TOM: Gee, that's an unfortunate story, Suzanne. It kind of puts you between a rock and a car dealer.

RAY: It's not very nice of the Toyota dealer to shirk responsibility here and make up some story about a "quickie lube" fiasco. I mean, he could speculate that aliens in spaceships kidnapped your engine and drained the oil while you slept, but that doesn't make it likely, does it?

TOM: The problem for you is that it's going to be very difficult for anybody to prove what actually happened to your engine, and the dealer is taking advantage of that fact.
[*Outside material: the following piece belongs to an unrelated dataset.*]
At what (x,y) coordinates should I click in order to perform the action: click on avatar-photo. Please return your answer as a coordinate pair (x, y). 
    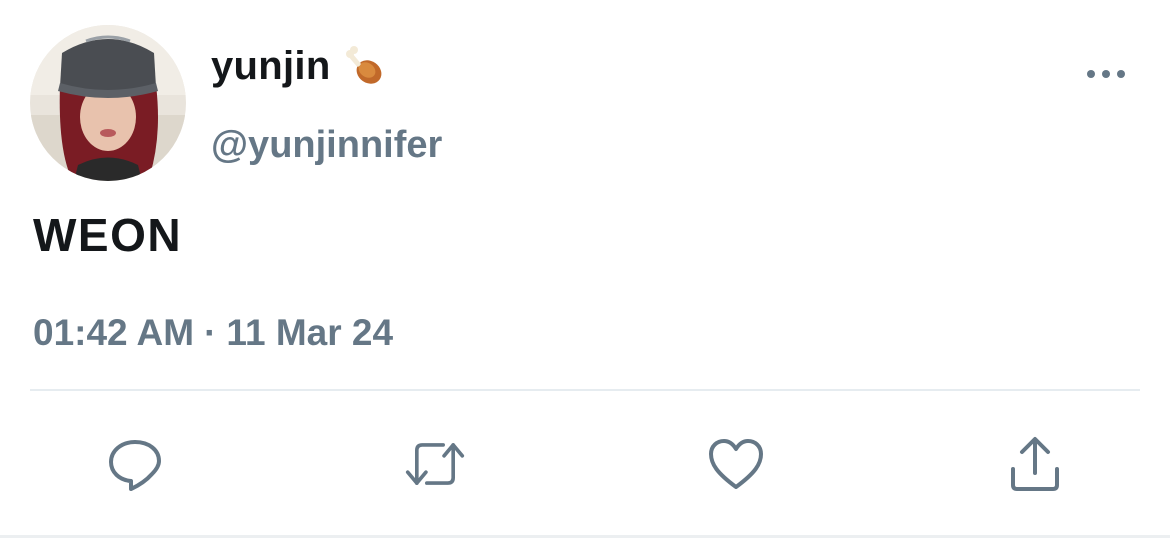
    Looking at the image, I should click on (108, 103).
But given that A) you've changed the oil every 5,000 miles, B) Toyota has had a publicized problem with oil gelling in this engine in recent years, and C) the dealer has presented no evidence of any other cause, I think Toyota should replace the engine for you.

RAY: But taking the dealer to court is going to take a lot of time and money. So here's what I'd do: I'd start by asking to speak to the Toyota zone representative. Tell him this is your third Toyota. Tell him you keep buying Toyotas because they're so reliable. Tell him you've taken good care of it and have done all of the required oil changes. And tell him that, despite all that, your engine is chopped liver after only 57,000 miles.

TOM: If I were Toyota, I would cover your engine under warranty, with the following justifications: A) This shouldn't happen to a Toyota with 57,000 miles, B) the "quick-oil-change guy must have covered it up" sounds like a stretch, and C) doing so would only reinforce your lifelong loyalty to Toyota. And maybe that of your friends and entire extended family.

RAY: However ... the zone rep might tell you to go jump in a lake. And in all honesty, unless you're willing to have the engine examined by an independent mechanic, who would then testify to evidence of oil gelling, and then go to court, there's not really anything you can do.

TOM: So in that case, I'd take the dealer's offer. An LE V-6 is worth about $7,000 in a dealer trade. And maybe he'll be willing to sell you a used Camry instead of a brand-new one. That would be less of a financial hit.

RAY: It's an unfortunate situation, Suzanne. I wish we had better news for you. But maybe Toyota will do the right thing. Good luck.